-- Belge bölümü --
Bu kıssadan şunu anlıyoruz: Demir Baba, Hz. Peygamberle birlikte İslam’ın tanınması ve yayılması için gazalara katılmış ve Allah’ın razılığını kazanmış bir kimsedir. Demir Baba gibi kimseler, bu sıfatlarından önceki sıfatlarındaki yaşamları hakkında bilgi verebiliyorlar. 

Bizler ise ancak uyku halinde iken, daha önceki yaşantılarımızdan bazı kesitleri, görebiliyoruz. Örneğin; rüyada öyle yerler ve öyle olaylar görürüz ki, bunlar bir önceki hayatımızda yaşadığımız bazı olayların, beynimizde açığa çıkmış halleridir.  Beynimizin içerisindeki bu olayları, gerçek olaylarmış gibi yaşıyoruz. Aslında rüya halinde iken gördüğümüz bu yerler ve olaylar, şimdiki hayatımızda kesinlikle hiçbir zaman görmediğimiz yerlerdir.

-- Yapılacaklar --
1. Belge bölümündeki şu cümleyi İngilizceye çevirin: "Beynimizin içerisindeki bu olayları, gerçek olaylarmış gibi yaşıyoruz."
2. Belge bölümünde "Bizler ise ancak uyku halinde iken" diye başlayan paragrafı, ana bilgilerini koruyarak kısa bir madde listesine dönüştürün.
3. Demir Baba ve rüyalar üzerine olan belge bölümünü, son cümlesinin ardından devam ettirin.

-- Veri kümesinden alıntılar --
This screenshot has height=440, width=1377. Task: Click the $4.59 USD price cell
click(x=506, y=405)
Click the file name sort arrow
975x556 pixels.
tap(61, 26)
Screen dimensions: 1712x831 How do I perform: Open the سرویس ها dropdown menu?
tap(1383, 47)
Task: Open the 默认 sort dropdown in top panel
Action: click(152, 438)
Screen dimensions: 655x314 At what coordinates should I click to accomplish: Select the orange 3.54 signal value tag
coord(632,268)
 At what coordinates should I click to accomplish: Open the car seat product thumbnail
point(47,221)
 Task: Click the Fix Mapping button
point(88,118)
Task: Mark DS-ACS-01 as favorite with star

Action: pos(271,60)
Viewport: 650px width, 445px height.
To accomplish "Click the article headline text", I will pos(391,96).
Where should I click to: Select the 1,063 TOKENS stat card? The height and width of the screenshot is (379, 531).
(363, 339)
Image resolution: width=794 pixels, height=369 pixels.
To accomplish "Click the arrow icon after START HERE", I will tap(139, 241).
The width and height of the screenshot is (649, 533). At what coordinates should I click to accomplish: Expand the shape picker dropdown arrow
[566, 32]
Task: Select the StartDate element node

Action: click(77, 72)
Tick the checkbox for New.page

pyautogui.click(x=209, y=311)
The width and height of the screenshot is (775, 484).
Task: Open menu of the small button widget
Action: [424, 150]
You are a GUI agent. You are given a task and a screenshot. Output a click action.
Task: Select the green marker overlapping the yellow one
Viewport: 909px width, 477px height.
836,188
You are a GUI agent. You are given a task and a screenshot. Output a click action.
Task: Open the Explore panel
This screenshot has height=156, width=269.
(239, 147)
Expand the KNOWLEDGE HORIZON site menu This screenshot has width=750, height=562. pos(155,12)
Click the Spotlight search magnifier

-- Cevaplar aşağıda --
1. We experience these events inside our brain as if they were real events.

2.
- Önceki yaşantılarımızdan bazı kesitleri ancak uykudayken görebiliriz.
- Rüyada gördüğümüz yerler ve olaylar, bir önceki hayatımızda yaşadığımız bazı olayların beynimizde açığa çıkmış halleridir.
- Beynimizdeki bu olayları gerçekmiş gibi yaşarız.
- Rüyada görülen bu yerler, şimdiki hayatımızda hiçbir zaman görmediğimiz yerlerdir.

3.
Hakkı Baba, bir hakikat yolcusu, bir önceki bölümde anlattığınız “Ulvi ve Ali” ruh boyutuna, yani kemal mertebesine erişerek, tekrar bu âleme insan sıfatında dönebilmesi için, yani aslına rücu edebilmesi için neler yapmalıdır, açıklar mısınız?

Tolga  Bey, Arap alfabesinde aşağıdan yukarı doğru üst-üste yedi noktadan meydana gelen çizgi “Elif” tir. Elif, Allah’ın bir esma sıfatıdır ve Elif, Hakk’a giden doğru yol olarak kabul edilir. Aşağıdaki şekilde yedi çakra ile atom ve kuantlardan meydana gelen insan sıfatını görüyorsunuz.

Bir hakikat yolcusu; “ben kimim, benim aslım nedir, ben ölünce yok mu olacağım” gibi soruların cevabını, kendisine sormalı ve aramaya başlamalıdır. Resimde görülen bu yedi nokta, aynı zamanda yedi nefs mertebesidir. Bir hakikat yolcusu, resimde görülen en aşağıdaki noktadan başlayarak, yukarı doğru yol almaya başlamalıdır. Buna “ilahi yolculuk” veya “yedi nefis mertebesi yolculuğu” denir.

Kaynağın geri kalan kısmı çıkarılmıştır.